• [Exercise task 1]:
Please answer these questions about the passage on journalism ethics, one line each:
(a) In what city and decade did the writer work as a cub reporter?
(b) What rule did reporters of that time have to live by?
(c) How many Grady students submitted plagiarized articles last year, and to which newspaper?
• [Exercise task 2]: Write a continuation of the passage on journalism ethics, beginning after its final sentence.

##### Passage to read #####

I learned this as a cub reporter in Chicago in the 1950s, an era and place of journalism raw and less sophisticated than that practiced today by daintier elements of the press. But we, unlike many journalists today, had to live by a stern rule: “If your mother says she loves you, check it out.”

Editors sitting in seminars on product branding and marketing — tools of profit building — don’t have time to double-check mom.

Significantly, although the watchdog press was barking at everyone else in sight, it wasn’t barking at itself. Few journalistic felonies in the past two or three years were uncovered by competing news organizations. There is no sustained surveillance of each other by newspapers that take as their God-given mission the surveillance of all institutions of power in our society.

Not that many in journalism, our aspiring journalists included, don’t try to do the right thing.

My Grady College course in journalism ethics always is my most lively, and I am impressed by how intently my students concentrate on learning to do journalism the right way. Ethics and social responsibility are components of all our newspaper and magazine courses.

In professional journalism, every leading organization has a code of ethics. And nothing in my 50 years has been discussed more by editors and our professional associations than ethics.

So, why the failures?

Why, indeed, did two Grady students last year acknowledge they ignored all they learned in the classroom and submitted plagiarized articles to the independent student-run Red and Black newspaper?

##### Data #####

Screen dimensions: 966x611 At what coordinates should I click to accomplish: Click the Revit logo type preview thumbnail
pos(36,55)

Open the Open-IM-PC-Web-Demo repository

#####

• [Task output 1]:
(a) Chicago, in the 1950s.
(b) "If your mother says she loves you, check it out."
(c) Two students, to the independent student-run Red and Black newspaper.

• [Task output 2]:
Importantly, what lessons are in all this for academia and media?

For the media, two steps are crucial:

First, managers must develop the backbone to resist what I call the Rising Tide of Shareholder Expectation — the unending short-term pressure for ever-increased profit, even at the expense of long-term journalistic excellence and future viability. Current profit margins of 20 percent to 25 percent or more cannot be sustained if newsrooms are to create the journalism that will ensure even that there are newspapers in the future.

Second, editors must return to basics, creating high-quality journalism that is the obligatory trade-off in the societal mandate created for the press by the First Amendment and Fourth Estate concept.

And in academe?

We have a responsibility, greater even than the general public’s, to watch the watchdog — and to bark like hell when things go awry. Don’t trust stories quoting anonymous sources. Don’t trust writers who deliver, day after day, those marvelous anecdotes and superbly colorful quotes that the rest of us spent our careers chasing down, one by one, and often fruitlessly.

The press is an institution far too powerful to be without the careful, independent scrutiny and auditing that we in academe, with our specialized expertise and critical thinking, can provide.

Internally, we must accept the distasteful reality that journalistic felons discovered at The New York Times and elsewhere were products of our own system. Somehow, they got by us. Somehow, they left our classrooms without operative sense of right and wrong.

In attacking this, we are rowing against shifting tides, of course.

Vast amounts of information are free and readily available. Push a button and the genius of the world is summoned for a term paper, without ever leaving the dorm room. The ease of accumulation and technical manipulation — cutting and pasting — leads to misappropriation of material.

And, a different morality is building. Don’t believe me? Just ask your students whether they are stealing when “file sharing” or downloading music without payment or permission.

Must we approach students with heightened suspicion? No. That word is too harsh. But clearly we must create a teaching environment that puts us in close touch with individual students.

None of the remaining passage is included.